Releases: CogStack/cogstack-nlp
MedCAT v2.5.3
🩺 MedCAT v2.5.3 Release Notes
This release focuses on dependency correctness, plugin system improvements, better offline behaviour, and performance and robustness fixes across MedCAT v2.
🚀 New Features & Enhancements
- Lazy Plugin Component Registration – External components can be registered lazily by plugins (previously confusingly called addons), just like core components.
This avoids unnecessary imports and enables cleaner setups when multiple optional plugins are available but not immediately needed. - Plugin System Improvements – The plugin system has been extended to:
- Track which components are provided by which plugins (or core library)

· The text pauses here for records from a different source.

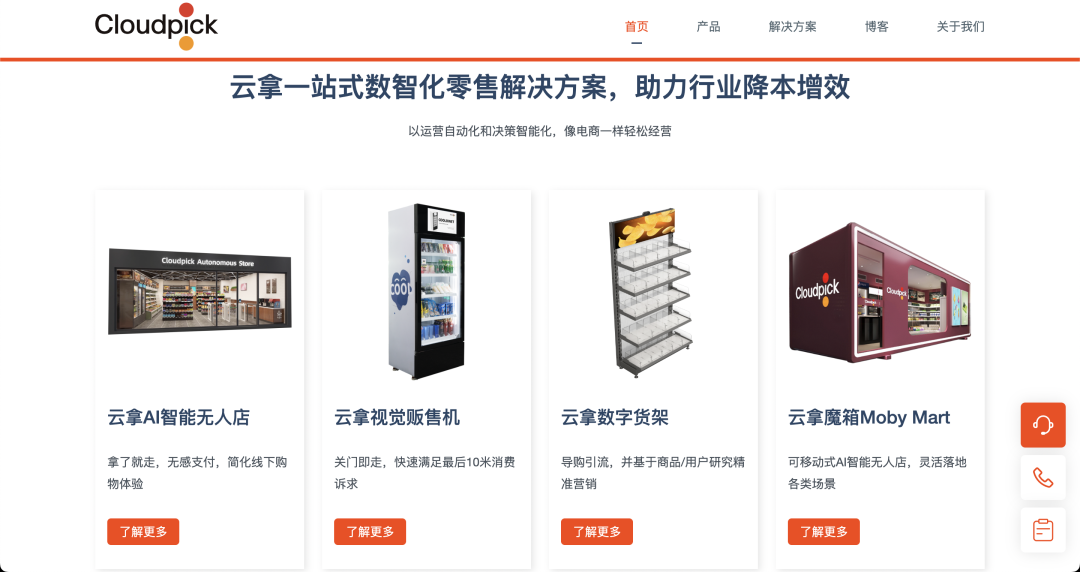Click 了解更多 under 云拿视觉贩售机
This screenshot has width=1080, height=572.
370,531
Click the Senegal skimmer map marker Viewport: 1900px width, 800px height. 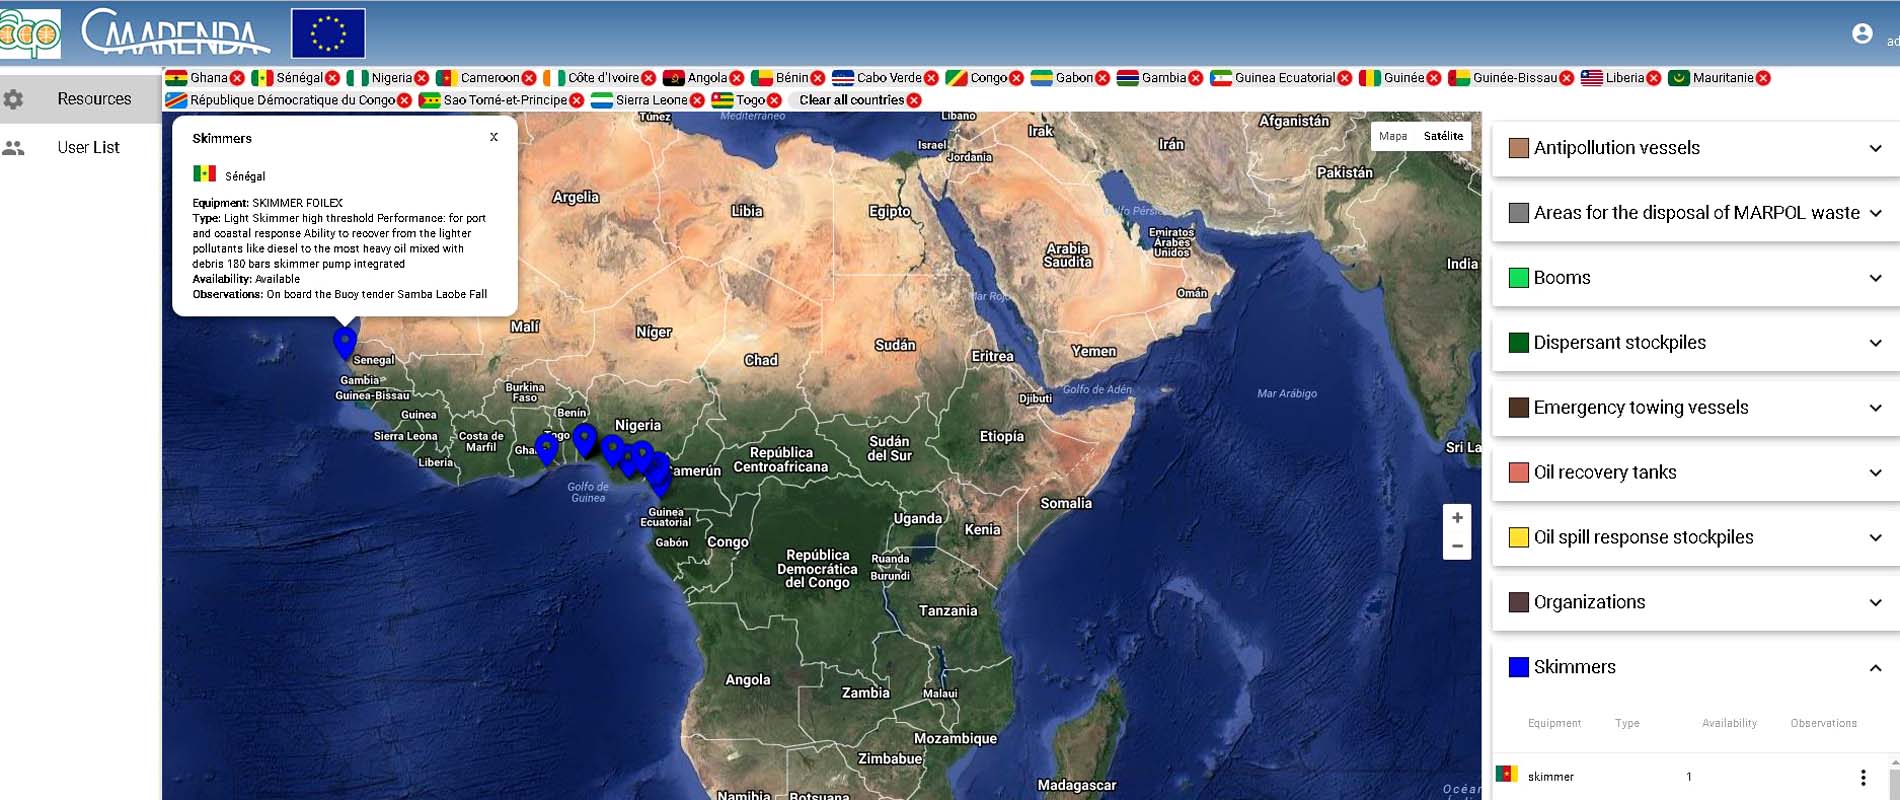(x=345, y=342)
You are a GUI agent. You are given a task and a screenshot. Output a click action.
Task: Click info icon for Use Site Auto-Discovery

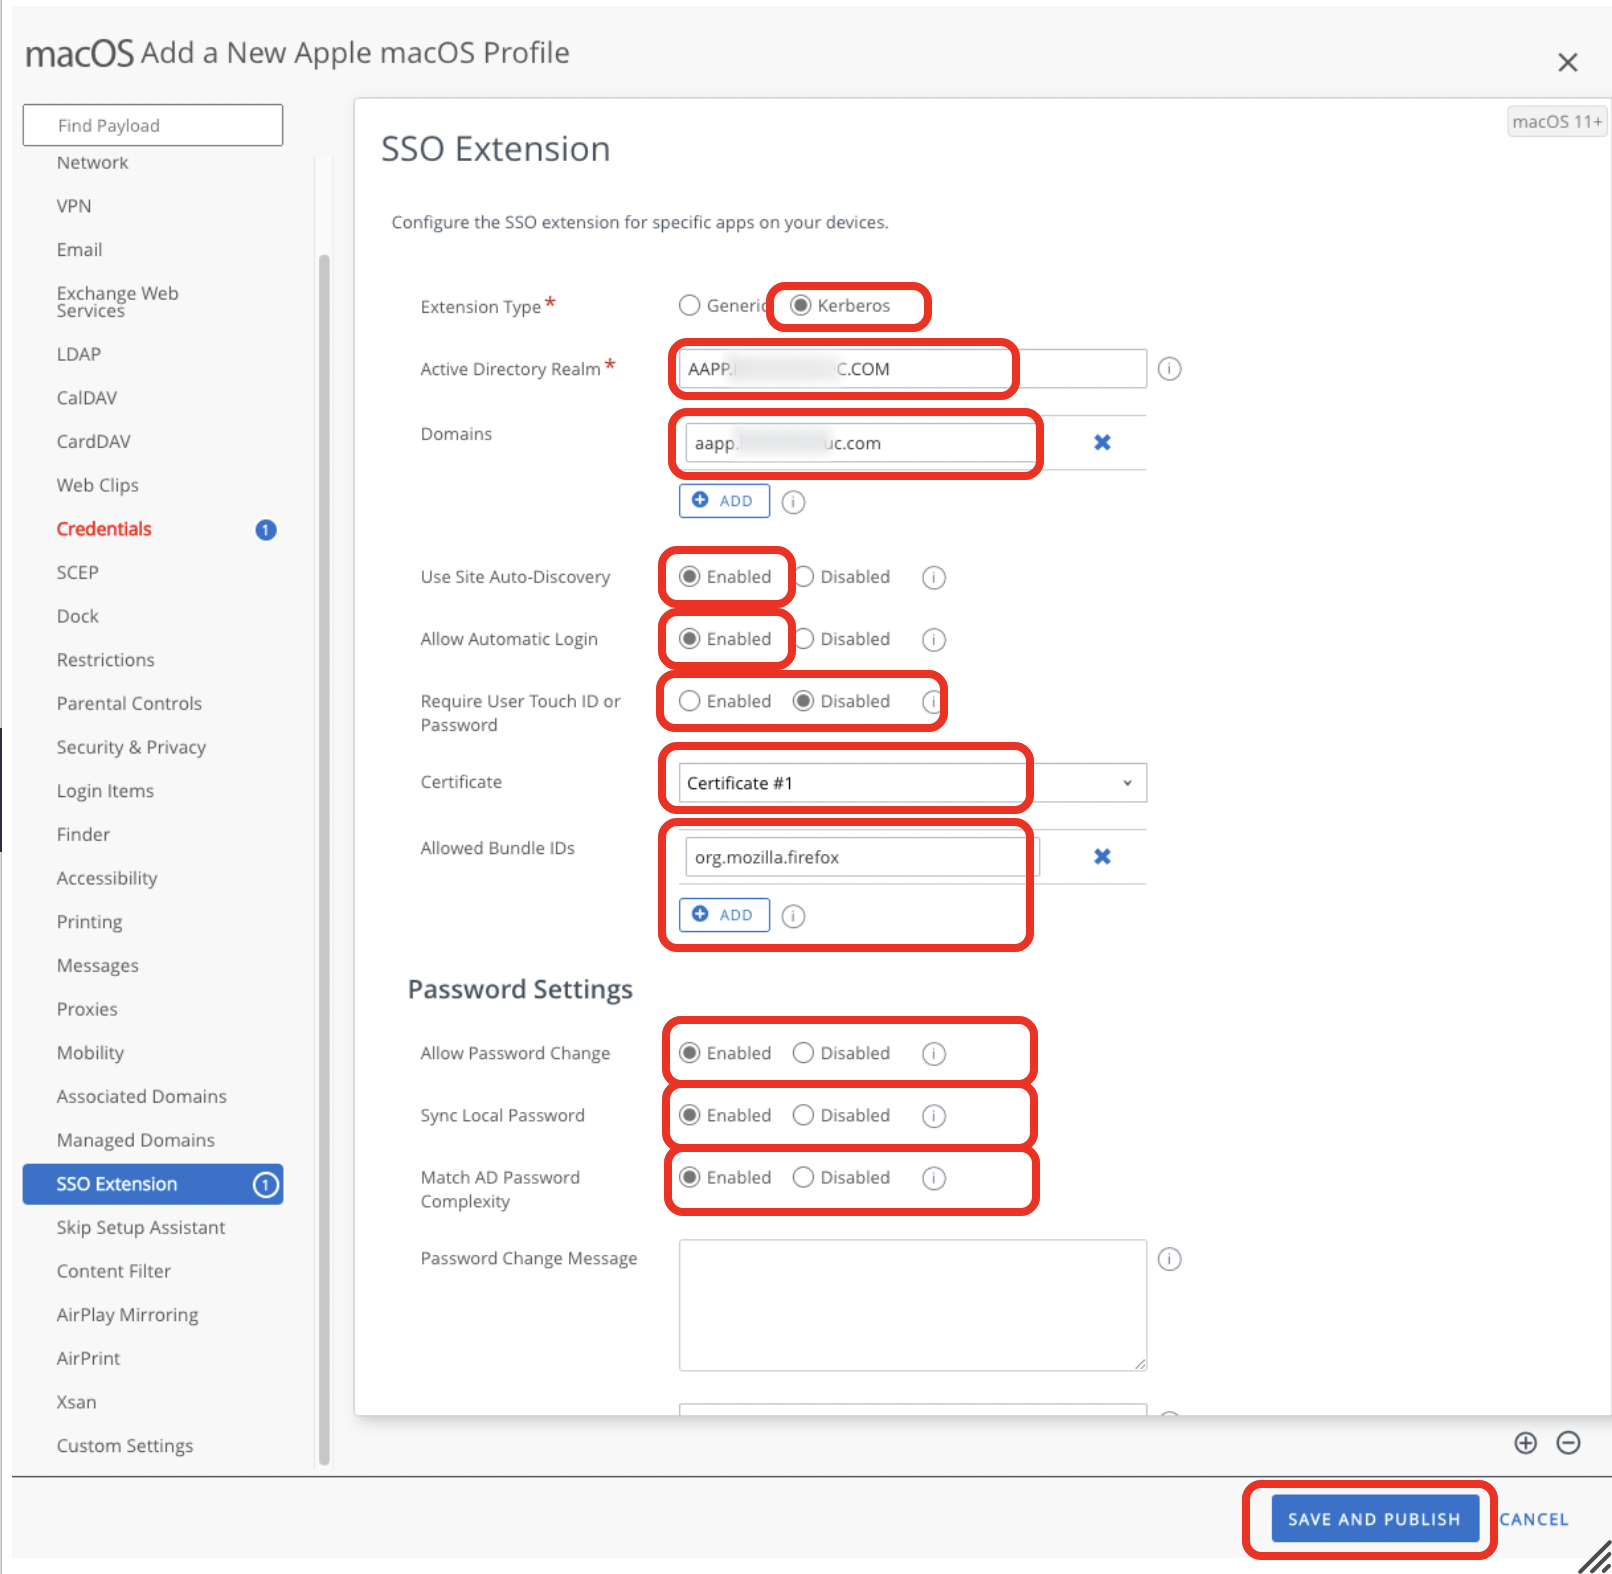pos(933,578)
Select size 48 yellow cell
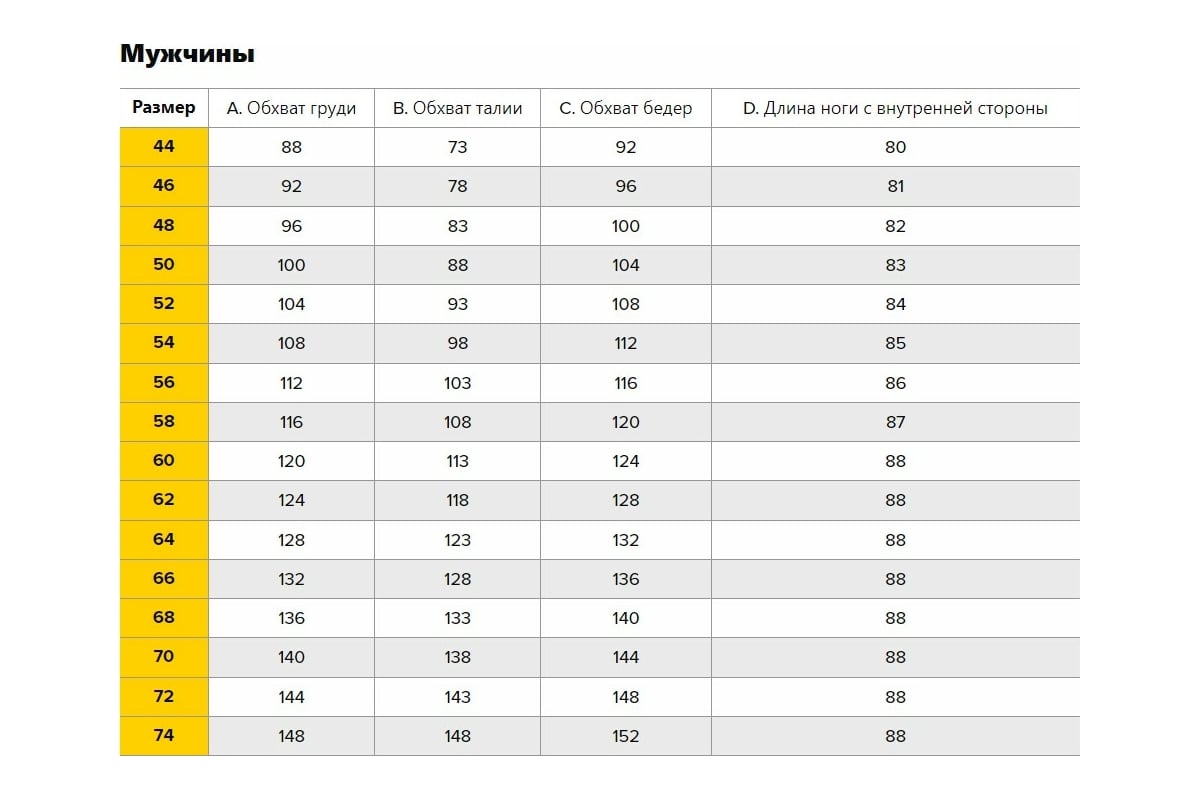 164,225
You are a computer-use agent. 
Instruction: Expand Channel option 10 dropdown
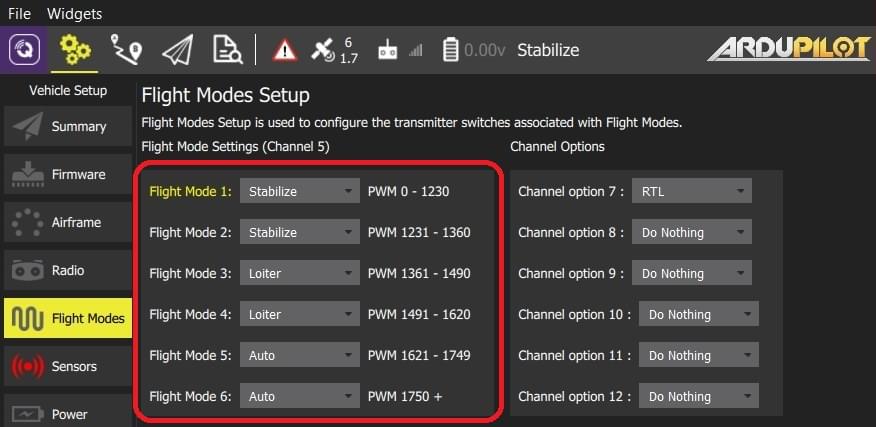click(x=698, y=314)
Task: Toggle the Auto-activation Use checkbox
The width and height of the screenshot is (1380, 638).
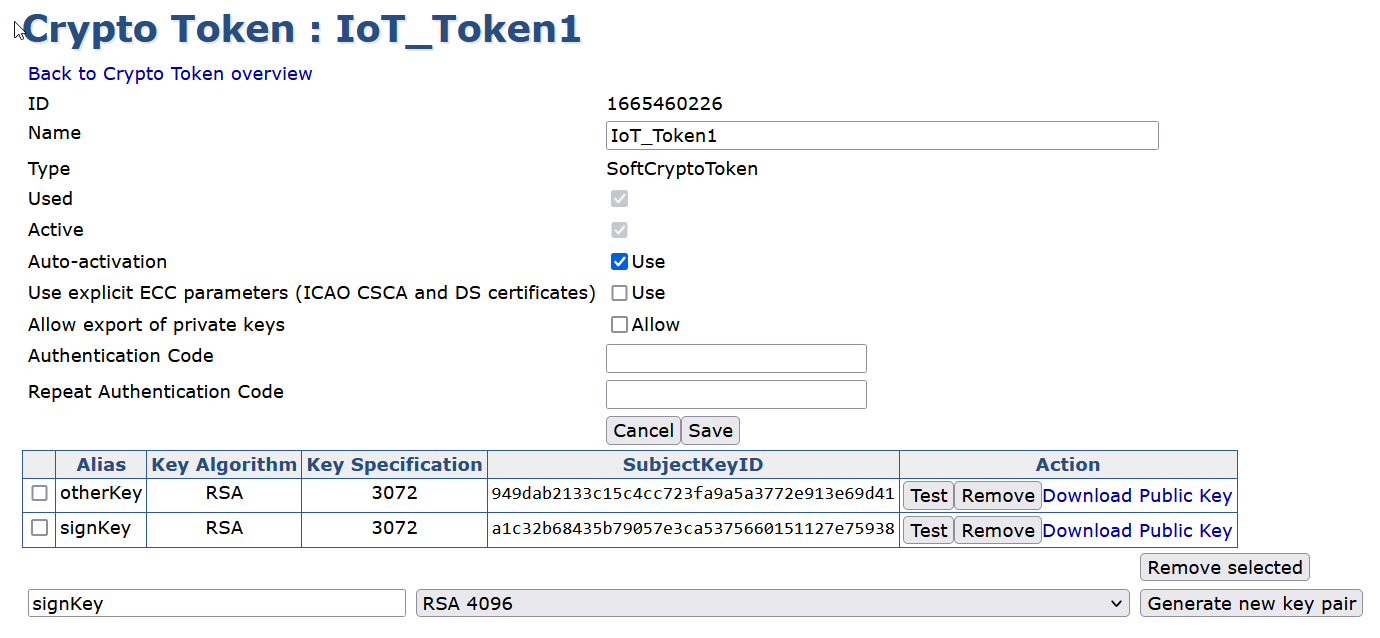Action: point(619,262)
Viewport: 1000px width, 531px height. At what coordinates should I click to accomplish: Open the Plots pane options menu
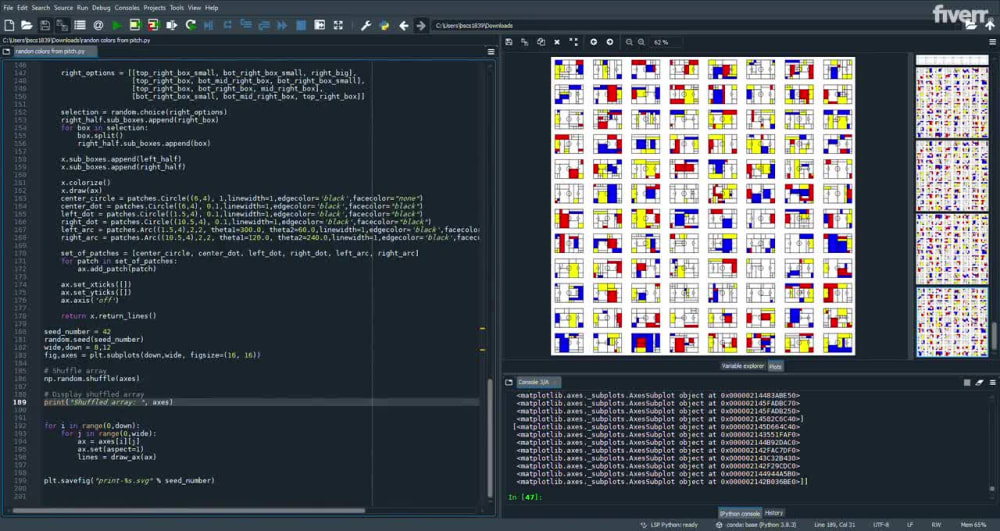(x=991, y=42)
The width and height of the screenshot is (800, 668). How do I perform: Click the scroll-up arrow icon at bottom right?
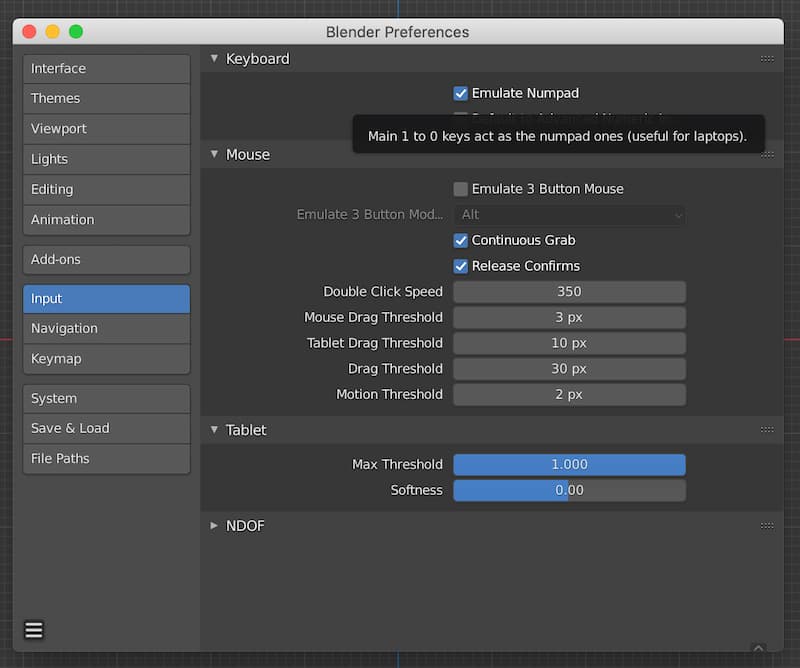(758, 649)
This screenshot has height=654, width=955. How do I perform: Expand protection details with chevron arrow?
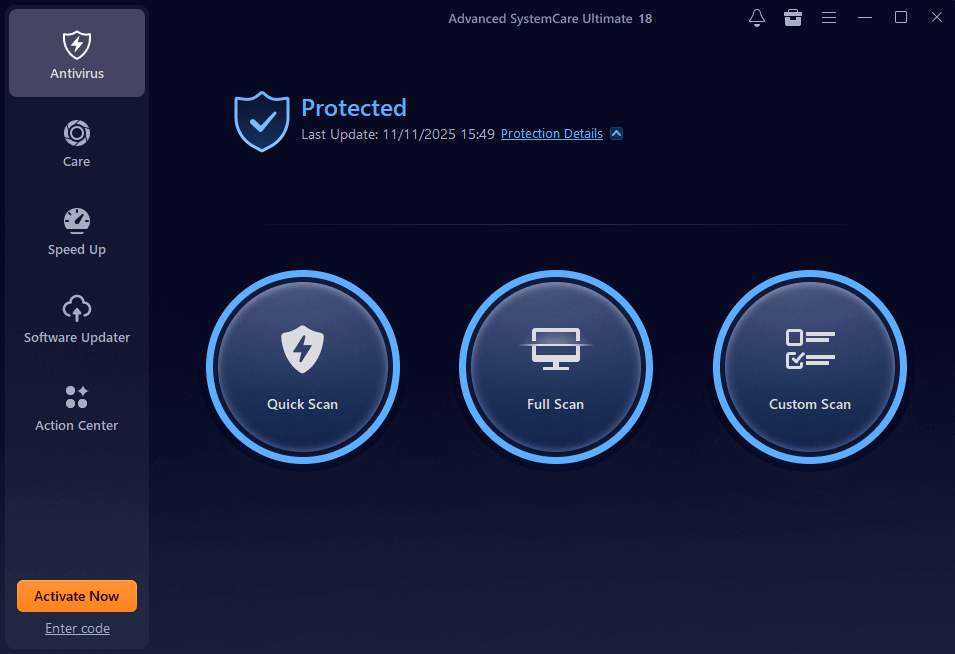(616, 134)
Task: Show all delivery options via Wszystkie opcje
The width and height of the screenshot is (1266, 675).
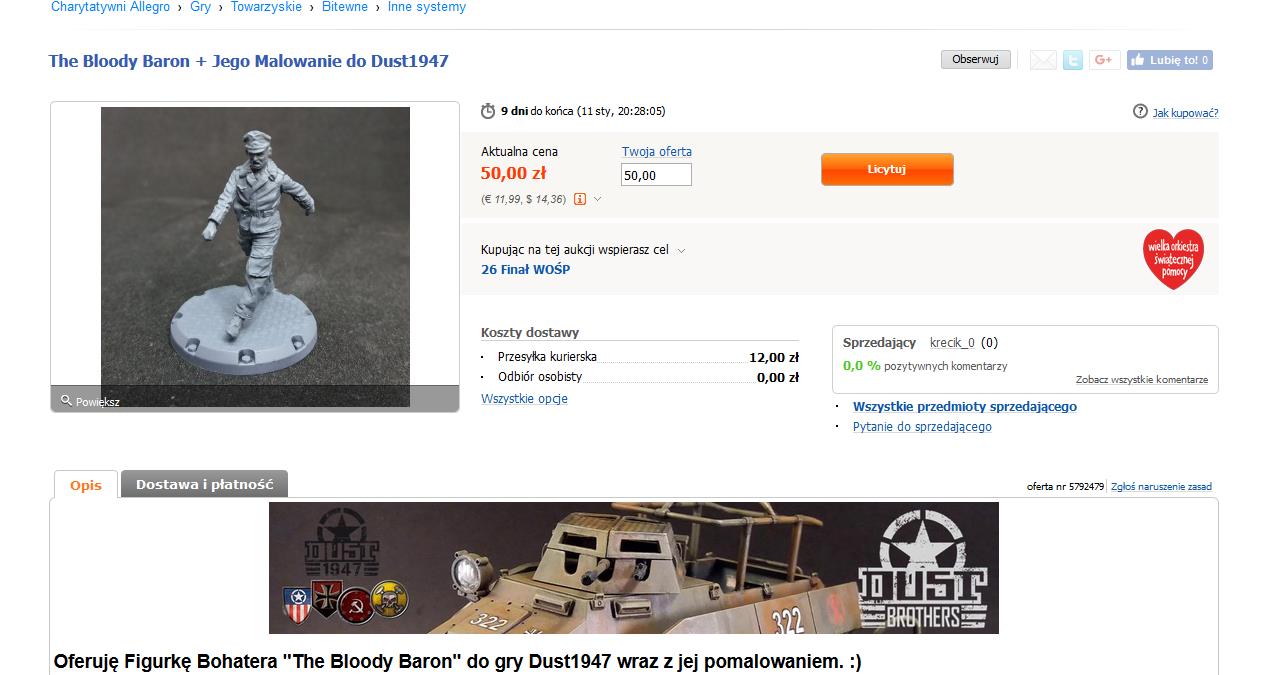Action: click(x=524, y=398)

- Record plugin metadata (author, URL, provided components)
- Display pipeline layout and required plugins in the model card (see #272 for example)
- Raise clear exceptions when loading models without required plugins (see #272 for example)
- Improved Embedding Linker Filters – Refactored filter handling in the embedding-based linker, resulting in up to ~70× speedups in scenarios where filter configuration is applied frequently.
🐛 Bug Fixes
- Core Dependency Fixes – Fixed multiple issues where required packages were used but not declared:
- Added missing core dependencies (
packaging,pyyaml,requests) - Fixed optional extras declaring incomplete dependency sets
- Added automated checks and CI workflows to ensure all modules are importable with the correct dependency configuration
- Added missing core dependencies (
- Offline v1 → v2 Model Conversion – Fixed failures when converting models without internet access:
spaCymodels are now correctly transferred during conversion- Fallback spaCy downloads no longer block conversion when offline
- Missing Dependency Detection – Fixed logic that previously marked optional extras as available if any dependency was installed.
Extras are now only considered available if all required dependencies are present. - Pydantic Configuration Serialisation – Fixed issues with serialising Pydantic models when extra attributes are present, and added regression tests.
- MetaCAT / Plugin Import Robustness – Fixed multiple cases where optional components caused failures due to eager imports or missing extras.
🧰 Other Improvements
- Terminology Cleanup – Clarified terminology by consistently using:
- Core components (e.g. NER, EL)
- Addon components (e.g. MetaCAT, RelCAT)
- Plugins for external codebases that provide components
This removes previous ambiguity around the term “addon”.
- Internal Refactoring – Introduced a cleaner abstraction layer for entity-providing components (NER, linkers, DeID), improving internal consistency and test coverage.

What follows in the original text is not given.